Abstract: When analyzing environmental problems, it is useful to apply the following simple equation for the environmental impact ‘I’, here representing energy consumption: I = P·A·T, With ‘P’ representing population, ‘A’ affluence per capita, and ‘T’ resource intensity, i.e. energy per affluence ‘A’. All three factors are in the equation coupled to ‘I’, and in general we should avoid using the misleading terminology of decoupling energy consumption from the economy, represented by ‘P·A’. So far essentially all policies towards lowering ‘I’ has been devoted towards technical increase in energy efficiency, i.e., lowering ‘T’. This relief, however, tends to rebound by increasing both ‘P’ and ‘A’, which pull ‘I’ upwards. In a future degrowth economy, aiming at reducing ‘I’ significantly focusing only on ‘T’ will not suffice. We must also reduce, or at least limit, ‘P’ and ‘A’, including their rebound from the ‘I’ decrease. The paper suggest this to be achievable in affluent countries, by allowing declining ‘P’ through low birth rates, and allowing ‘A’ to decline by lowering labor input into the economy, for instance in exchange for more satisfactory work conditions, etc. Both measures are in line with some trends in public preferences in Western Europe.
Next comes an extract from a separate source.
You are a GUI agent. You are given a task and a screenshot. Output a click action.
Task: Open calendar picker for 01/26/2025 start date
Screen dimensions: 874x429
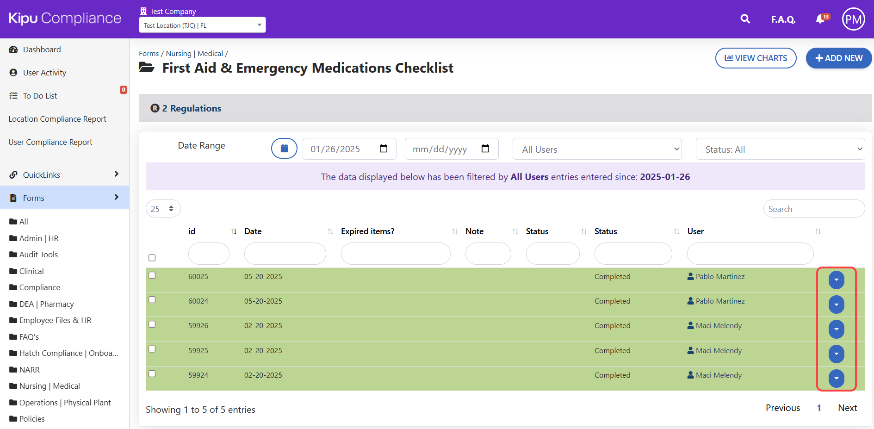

Keywords: Decoupling, Rebound effect, Labor input, Work time, IPAT.
Narrative Step: The current financial and environmental crises call for an open view on the measures available for approaching a degrowth economy, including lower production, work sharing, low birth rates, and more equity nationally as well as globally. Financial policies must adapt to these developments, allowing for degrowth ‘without tears’.
This media entry was a contribution to the special session “Rebound Effect I: Energy, efficiency, and growth” at the 4th International Degrowth Conference in Leipzig in 2014.